Gender and Sexuality STUDIES Lecture:  

“Queer Dwellings: Migrancy, Precarity and fabulosity” 

Prof. Martin Manalansan 

Associate Professor of Anthropology and Asian American Studies 

Department of Anthropology, University of Illinois, Urbana-Champaign 

 

Abstract:

“To dwell is to think and to reflect. To dwell is to build material, social and emotional architectures. To dwell is to confront and engage. To dwell is to live - however ordinary - a life upon which one ultimately establishes a way of being in the world.

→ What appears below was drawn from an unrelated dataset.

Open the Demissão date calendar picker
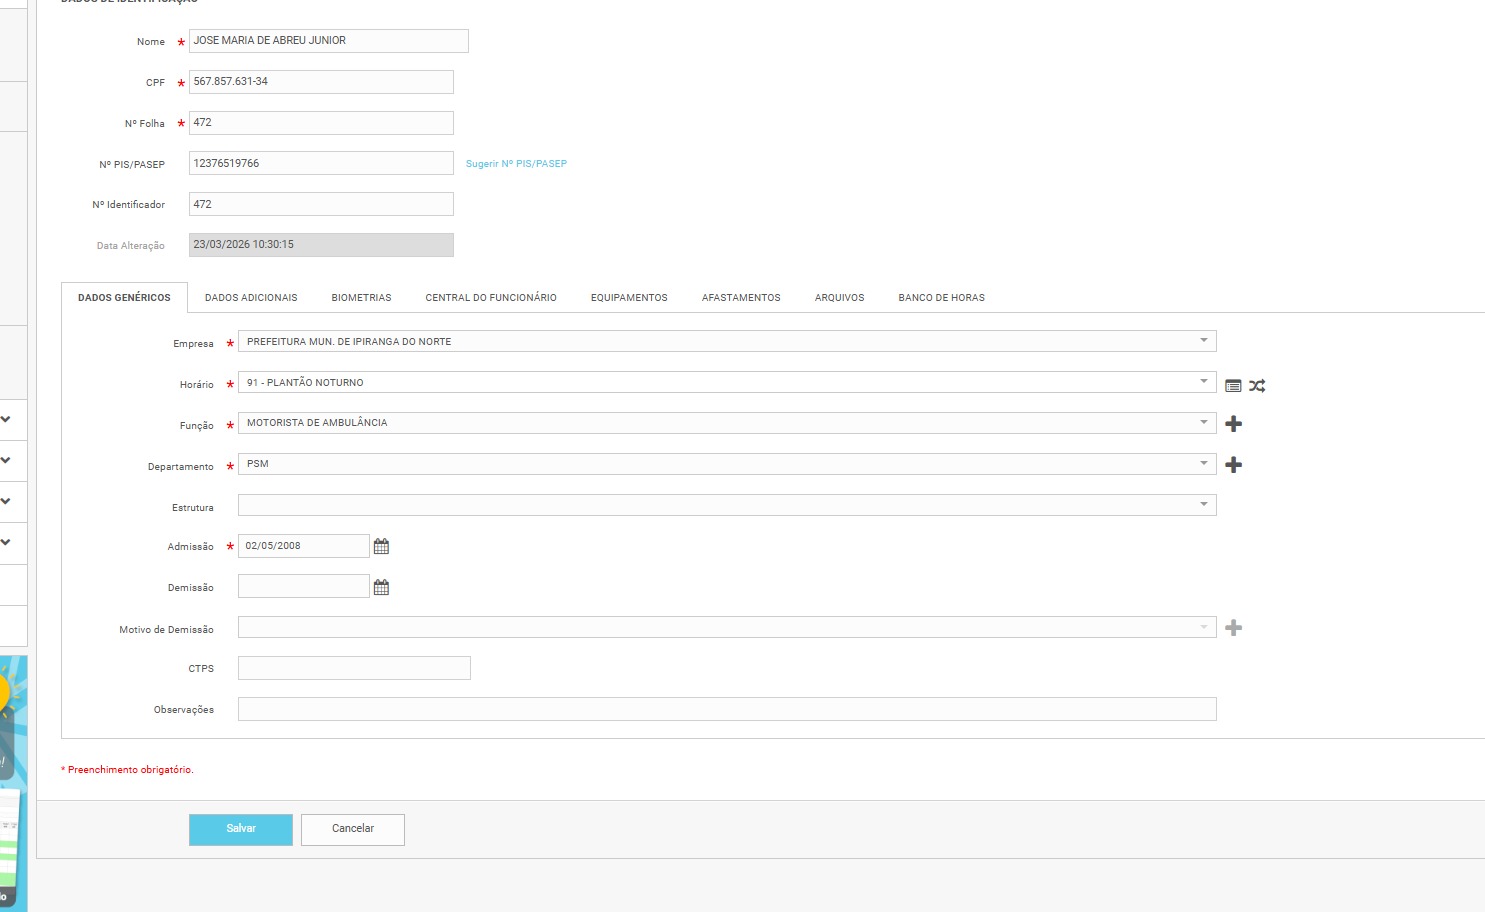 381,587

Echoing Martin Heidegger's ideas on dwelling in the early 20th century, this paper offers a way of critically engaging with the present-day violence and banality of survival by undocumented queer immigrants in the U.S.  This presentation builds and evokes the nuances of dwelling during these precarious times. Utilizing ethnographic fieldwork and deploying recent critical theories on affect and the senses, and ideas about queer time and space, Queer Dwellings is about the paradoxical, ambivalent, often incoherent messy daily arrangements and encounters between people living in the margins. I am interested in inter-subjective experiences and actions that fuel people's lives, actions, and imaginings and the creation of affective and sensory landscapes across local and global scales.  I focus on the bodily productions of selfhood and collectivity in the midst of squalor, exclusions, and isolation, particularly as these people deploy their sensorial skills and bodily techniques to worldly situations, My account is based on the quotidian exigencies of the immigrant queer body and how a politics of affect and the senses can provide a window into more expansive ways of acting and being in the world. To put it another way, I am concerned with the ethics and aesthetics of habitation that hopefully, will give flesh to a politics that is responsive to some of the ways queer lives are lived now.”